- Exercise goal -
Transcribe the listing below word for word, beginning at the line that contains "Task: Click Compute" and stopping after the line that contains "Action: point(191,85)". Leave the pictures out of your answer.

- Task inputs -
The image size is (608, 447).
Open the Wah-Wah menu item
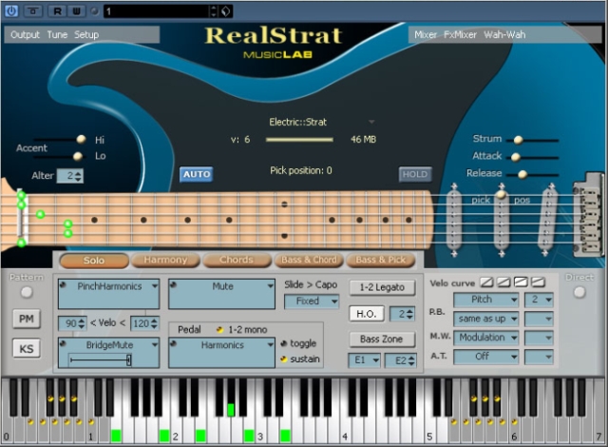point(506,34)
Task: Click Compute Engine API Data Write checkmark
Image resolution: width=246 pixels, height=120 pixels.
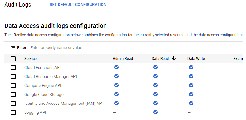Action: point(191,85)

---

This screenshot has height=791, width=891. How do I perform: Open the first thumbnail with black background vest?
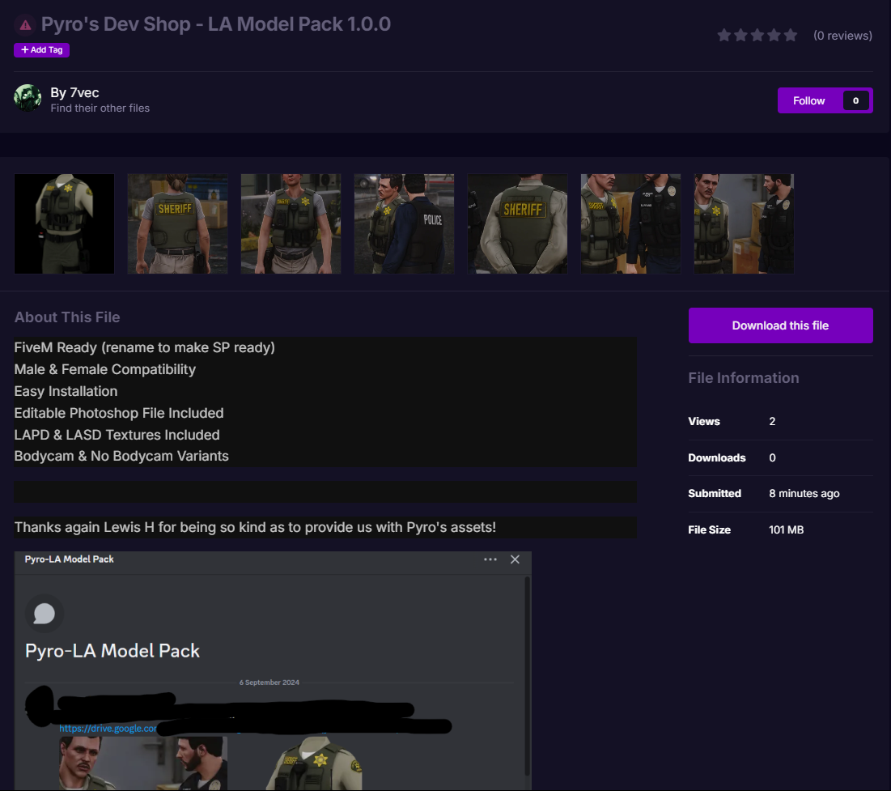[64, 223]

==

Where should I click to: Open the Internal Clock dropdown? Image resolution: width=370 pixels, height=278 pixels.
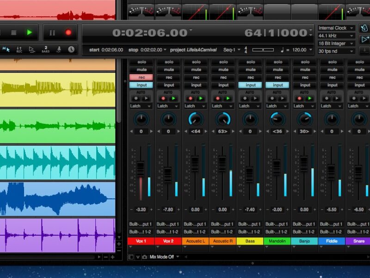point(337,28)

- Task result -
Task: Click Compute Engine API Data Write checkmark
Image resolution: width=246 pixels, height=120 pixels.
Action: point(191,85)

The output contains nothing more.